→ **Instructions to follow**: Beginning with the line that contains "เขาใหญ่ (Khaoyai) (45, 1369)", transcribe every line down to the end of the entries, exactly, and no other lines.

→ **Available data**:
((

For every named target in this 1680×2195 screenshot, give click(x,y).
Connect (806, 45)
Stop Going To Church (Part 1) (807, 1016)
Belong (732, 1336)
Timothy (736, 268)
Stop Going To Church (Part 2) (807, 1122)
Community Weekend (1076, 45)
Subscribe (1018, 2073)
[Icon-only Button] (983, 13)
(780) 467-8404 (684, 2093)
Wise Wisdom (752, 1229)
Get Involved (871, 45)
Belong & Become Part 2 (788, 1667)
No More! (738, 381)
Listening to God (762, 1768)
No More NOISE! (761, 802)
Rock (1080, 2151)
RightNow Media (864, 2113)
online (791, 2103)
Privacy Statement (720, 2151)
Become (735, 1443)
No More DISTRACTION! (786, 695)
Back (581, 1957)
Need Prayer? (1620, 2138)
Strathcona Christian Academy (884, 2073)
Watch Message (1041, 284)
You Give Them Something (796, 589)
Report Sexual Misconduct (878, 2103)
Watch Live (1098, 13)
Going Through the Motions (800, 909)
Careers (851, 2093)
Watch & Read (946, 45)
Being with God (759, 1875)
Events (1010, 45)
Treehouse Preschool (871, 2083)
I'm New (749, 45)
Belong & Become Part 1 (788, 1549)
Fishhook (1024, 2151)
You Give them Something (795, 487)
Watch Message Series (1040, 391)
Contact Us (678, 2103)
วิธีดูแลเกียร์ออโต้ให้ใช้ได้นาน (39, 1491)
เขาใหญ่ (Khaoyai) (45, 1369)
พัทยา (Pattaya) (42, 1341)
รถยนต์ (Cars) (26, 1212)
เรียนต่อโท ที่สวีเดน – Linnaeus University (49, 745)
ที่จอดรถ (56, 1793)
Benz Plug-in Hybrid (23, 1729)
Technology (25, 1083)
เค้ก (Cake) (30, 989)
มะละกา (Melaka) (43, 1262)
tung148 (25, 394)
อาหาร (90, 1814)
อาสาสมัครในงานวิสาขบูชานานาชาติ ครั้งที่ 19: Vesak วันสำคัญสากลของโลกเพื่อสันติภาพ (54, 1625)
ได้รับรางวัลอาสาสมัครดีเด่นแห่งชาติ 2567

))

→ **Written answer**:
เขาใหญ่ (Khaoyai) (45, 1369)
พัทยา (Pattaya) (42, 1341)
รถยนต์ (Cars) (26, 1212)
เรียนต่อโท ที่สวีเดน – Linnaeus University (49, 745)
ที่จอดรถ (56, 1793)
Benz Plug-in Hybrid (23, 1729)
Technology (25, 1083)
เค้ก (Cake) (30, 989)
มะละกา (Melaka) (43, 1262)
tung148 (25, 394)
อาหาร (90, 1814)
อาสาสมัครในงานวิสาขบูชานานาชาติ ครั้งที่ 19: Vesak วันสำคัญสากลของโลกเพื่อสันติภาพ (54, 1625)
ได้รับรางวัลอาสาสมัครดีเด่นแห่งชาติ 2567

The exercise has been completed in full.